Of the material below, the lines to be retyped are those from the line containing "Условия доставки (21, 2366)" through the line containing "[Добавить в избранное] (11, 612)", inclusive; reproduce them exactly.
------------
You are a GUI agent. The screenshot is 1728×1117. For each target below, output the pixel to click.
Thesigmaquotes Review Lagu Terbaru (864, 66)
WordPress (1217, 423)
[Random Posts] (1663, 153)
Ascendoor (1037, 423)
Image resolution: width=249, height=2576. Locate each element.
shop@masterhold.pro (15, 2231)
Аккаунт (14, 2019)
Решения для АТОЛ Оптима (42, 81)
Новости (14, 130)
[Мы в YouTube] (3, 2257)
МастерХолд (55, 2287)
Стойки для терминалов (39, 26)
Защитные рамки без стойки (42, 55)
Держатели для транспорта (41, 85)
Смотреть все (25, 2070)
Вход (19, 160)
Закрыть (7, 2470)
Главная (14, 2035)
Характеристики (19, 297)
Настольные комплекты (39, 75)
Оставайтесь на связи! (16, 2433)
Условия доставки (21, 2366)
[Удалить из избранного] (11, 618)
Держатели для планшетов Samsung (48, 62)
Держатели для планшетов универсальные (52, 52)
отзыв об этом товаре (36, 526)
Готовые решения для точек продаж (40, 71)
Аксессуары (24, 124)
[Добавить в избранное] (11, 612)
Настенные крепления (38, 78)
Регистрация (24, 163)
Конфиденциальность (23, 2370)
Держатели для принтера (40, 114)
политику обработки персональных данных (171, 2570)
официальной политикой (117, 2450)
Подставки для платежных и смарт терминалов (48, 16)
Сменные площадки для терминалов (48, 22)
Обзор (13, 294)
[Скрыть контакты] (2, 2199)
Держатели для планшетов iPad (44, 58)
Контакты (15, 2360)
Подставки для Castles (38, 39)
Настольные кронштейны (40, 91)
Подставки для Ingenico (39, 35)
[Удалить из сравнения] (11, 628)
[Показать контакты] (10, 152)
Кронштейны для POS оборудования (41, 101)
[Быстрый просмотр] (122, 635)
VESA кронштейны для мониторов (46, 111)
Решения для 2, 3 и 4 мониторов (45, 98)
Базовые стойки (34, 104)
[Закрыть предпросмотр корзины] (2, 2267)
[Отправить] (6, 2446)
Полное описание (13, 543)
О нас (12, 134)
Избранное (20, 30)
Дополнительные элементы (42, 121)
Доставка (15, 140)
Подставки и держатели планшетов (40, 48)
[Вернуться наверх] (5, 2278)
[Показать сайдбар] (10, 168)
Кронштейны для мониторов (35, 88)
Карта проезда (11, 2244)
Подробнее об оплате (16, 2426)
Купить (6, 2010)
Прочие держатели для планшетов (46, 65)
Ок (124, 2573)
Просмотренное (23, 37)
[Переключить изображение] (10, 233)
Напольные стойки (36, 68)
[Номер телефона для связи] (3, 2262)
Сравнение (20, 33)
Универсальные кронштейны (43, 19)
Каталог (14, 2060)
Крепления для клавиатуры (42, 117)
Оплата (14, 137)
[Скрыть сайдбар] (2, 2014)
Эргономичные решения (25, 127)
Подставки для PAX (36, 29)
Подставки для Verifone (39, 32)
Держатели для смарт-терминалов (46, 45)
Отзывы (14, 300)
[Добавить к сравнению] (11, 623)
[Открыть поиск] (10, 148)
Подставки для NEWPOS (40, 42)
------------
*Exercise answer*.
Условия доставки (21, 2366)
[Удалить из избранного] (11, 618)
Держатели для планшетов Samsung (48, 62)
Держатели для планшетов универсальные (52, 52)
отзыв об этом товаре (36, 526)
Готовые решения для точек продаж (40, 71)
Аксессуары (24, 124)
[Добавить в избранное] (11, 612)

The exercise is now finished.